Ezra Systems Seminar: Linda Nozick (Cornell CEE)

Competitive Pricing, Basis Risk, Take-Up and Affordability: An Equilibrium Comparison of Parametric and Indemnity Insurance

Escalating hurricane losses and insurer retrenchment are increasing interest in alternative risk-transfer mechanisms. This study extends the STARR (Stakeholder-based Tool for the Analysis of Regional Risk) computational equilibrium framework to evaluate how different insurance contract designs perform in a spatially explicit coastal housing market. We compare parametric insurance with traditional indemnity coverage for nearly 300,000 single-family households in eastern North Carolina, solving jointly for pricing, take-up, and insurer equilibrium behavior.

We find that parametric contracts are generally less efficient on a per-dollar-loss basis because of basis risk. However, they become cost-competitive in the highest-risk zones and when indemnity administrative costs rise.

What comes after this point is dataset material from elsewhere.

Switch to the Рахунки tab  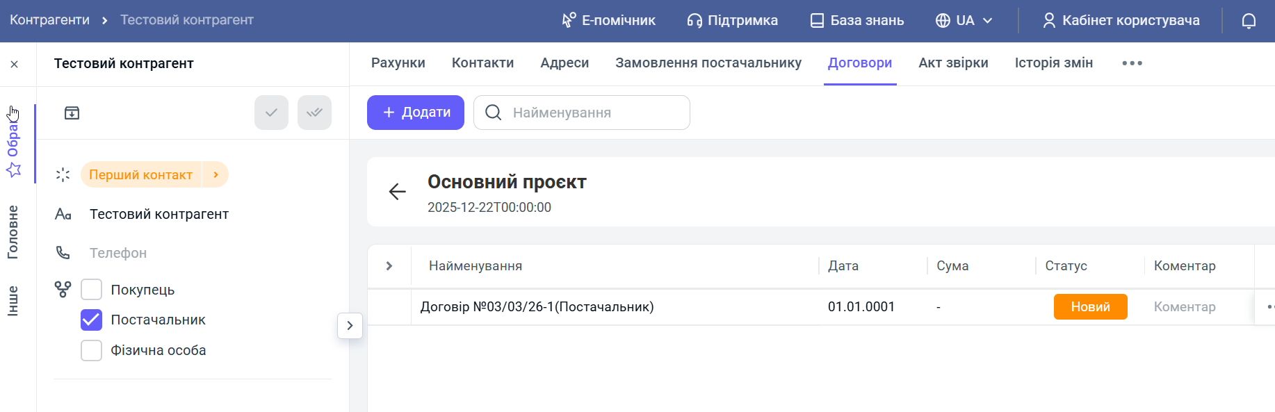click(398, 63)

Market outcomes reflect adverse selection: households with higher expected losses are more likely to purchase parametric coverage despite its lower loss-matching efficiency, implying that pricing and participation must be determined jointly in equilibrium.

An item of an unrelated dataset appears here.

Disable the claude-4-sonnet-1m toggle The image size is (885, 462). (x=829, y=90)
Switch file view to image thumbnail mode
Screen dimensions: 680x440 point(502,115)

Trigger choice is critical. Wind-based triggers track realized losses substantially better than flood-based triggers, which exhibit larger basis risk and deeper underinsurance. When affordability constraints are incorporated, participation increases overall, but insurer margins compress and optimal reinsurance strategies shift toward earlier attachment.

Overall, parametric insurance emerges as a viable complement to indemnity coverage, particularly as a mechanism for rapid post-disaster liquidity, rather than a universal substitute.

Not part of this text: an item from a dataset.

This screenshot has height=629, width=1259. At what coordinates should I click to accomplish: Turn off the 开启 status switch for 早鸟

Bio: Linda Nozick earned a Ph.D. in systems engineering from the University of Pennsylvania and is a professor in the School of Civil and Environmental Engineering at Cornell University. She is a recipient of the NSF Career Award and a Presidential Early Career Award for Scientists and Engineers (PECASE) and was appointed twice by President Barack Obama to the U.S. Nuclear Waste Technical Review Board (NWTRB). Her research develops mathematical and computational models to support decisions in complex, often networked infrastructure systems. Her work spans transportation, electric power system resilience, and natural hazard risk, with a focus on how uncertainty, behavior, and policy shape outcomes in real-world markets and networks. She blends optimization, simulation, and equilibrium modeling to design and evaluate infrastructure investments, operational strategies, and risk-transfer mechanisms. Recent research examines coastal hazard risk and insurance market design, including parametric products, affordability, and reinsurance, and advances tools such as STARR to support regional risk analysis and policy evaluation. Across these areas, she is committed to translating rigorous modeling into actionable insights for planners, utilities, insurers, and policymakers.